Carl Yastrzemski of the Red Sox won the AL's batting crown with a .301 average; he was the league's only player to top .300. The average ERA for all 20 MLB teams: 2.98. The National League won the All-Star Game (fittingly) 1-0, with the lone run scoring on a double play ball.

Detroit's Denny McLain won an eye-popping 31 games (he had only four no-decisions that year) with a 1.96 ERA. Cleveland's Luis Tiant posted the lowest ERA in the AL (1.60) in fifty years and set a new record by holding his opponents to a .168 batting average.

Don Drysdale of the Dodgers set a new scoreless innings streak (58.2 innings). Gibson had five different streaks of at least 20 scoreless innings, with a high of 47 innings.

Looking at the league averages for several seasons - roughly 30 years apart - shows that comparing players from different periods in history is a fool's game. A .300 average was slightly below average in the 1930 NL, but it won Yaz a batting crown in 1968.
1908 American League .239/.294/.304 
1930 National League .303/.360/.448 
1968 American League .230/.297/.339
2000 National League .266/.342/.432
Gibson finished the season with a 22-9 record and a 1.12 ERA. He had a 2.14 in his nine losses, which would have put him 5th-best in the NL. Even if St. Louis had averaged only one run a game in his starts, Gibson still would have had a winning record (13-10).

From June 6 to July 25 - 10 starts - Gibson allowed only two earned runs in 90 innings: a 0.20 ERA. ... From June 6 to August 2 - 18 starts (165 innings) - Gibson's ERA was 0.60. ... After a 10-inning shutout on September 2, his season ERA was actually under one run (0.99)!

Gibson finished the season with an ERA+ of 258. Since the mound was moved back to its present distance, only four pitchers have had better seasons, with Greg Maddux doing it in back-to-back years (1994 and 1995) and Pedro Martinez's 291 in 2000 being the all-time mark.
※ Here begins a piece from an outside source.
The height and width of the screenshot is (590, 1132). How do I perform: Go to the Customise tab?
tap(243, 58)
MLB made significant changes in the game to benefit the hitters after the 1968 season was over. The mound was lowered by five inches, the strike zone was shrunk, and four expansion teams (Kansas City, Seattle, Montreal, San Diego) were added. Runs jumped from 3.4 per team per game to 4.1 in 1969.

In Gibson and McLain, Wendel has two pitchers who were polar opposites of each other. The taciturn Gibson was all business on the mound, displaying "a countenance of determination and perhaps even scorn that crackle[d] with energy and purpose". McLain craved the spotlight: "I wanted the attention of the writers so badly that I'd get depressed between starts because they weren't in front of my locker. ... I've been in situations where a writer's pen ran out of ink and I've given the one out of my pocket."
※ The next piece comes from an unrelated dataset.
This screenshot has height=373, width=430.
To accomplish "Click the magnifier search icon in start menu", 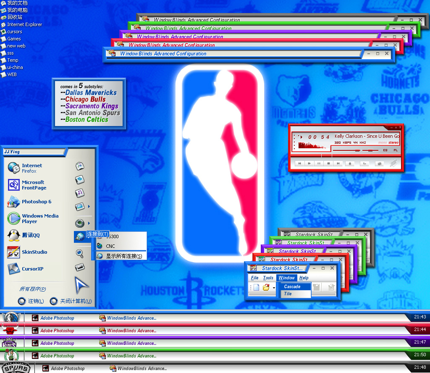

The accounts of the seven World Series games - which makes up about half of the book - are expertly told. Tigers pitcher, and eventual MVP, Mickey Lolich hit the only home run of his 16-year career in Game 2. Two rain delays turned Game 4 into a farce as the Tigers tried to delay the game (hoping for a washout) and the Cardinals tried to speed it up by making outs.
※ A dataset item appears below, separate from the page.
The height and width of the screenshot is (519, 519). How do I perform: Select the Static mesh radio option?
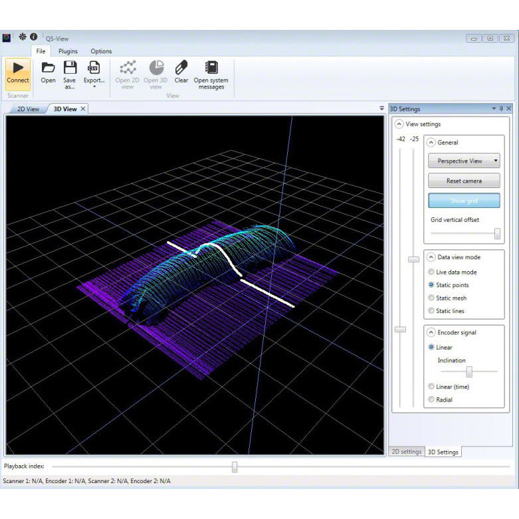432,298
With their backs to the wall in Game 5 - the Cards led the series three games to one - the Tigers were aided immeasurably one brilliant bit of inside baseball. Cardinals speedster Lou Brock had fallen into a bad habit of slowing down coming around third base when scoring from second because teams rarely bothered to make a throw. Detroit's attention to that detail paid off handsomely.

In Game 6, Detroit exploded for a record-tying ten runs in the third inning, and Lolich - who had been sent to the bullpen in mid-August - outdueled Gibson in a climatic Game 7. It was Lolich's third win of the series. (Gibson had won three games against the Red Sox the year before.) The only pitcher to accomplish the feat since Lolich is Arizona's Randy Johnson, who did it against the Yankees in 2001.

Wendel's seamlessly narrative juggles players' quotes from 1968 and reminiscing in the present time. He also folds in a modern-day trip through Detroit, including a stop at the abandoned lot where Tiger Stadium once stood.

1 comment:

FenFan said...

As always, Allan, you book reviews intrigue me enough to add them to my gift wish list. Thanks for the suggestion!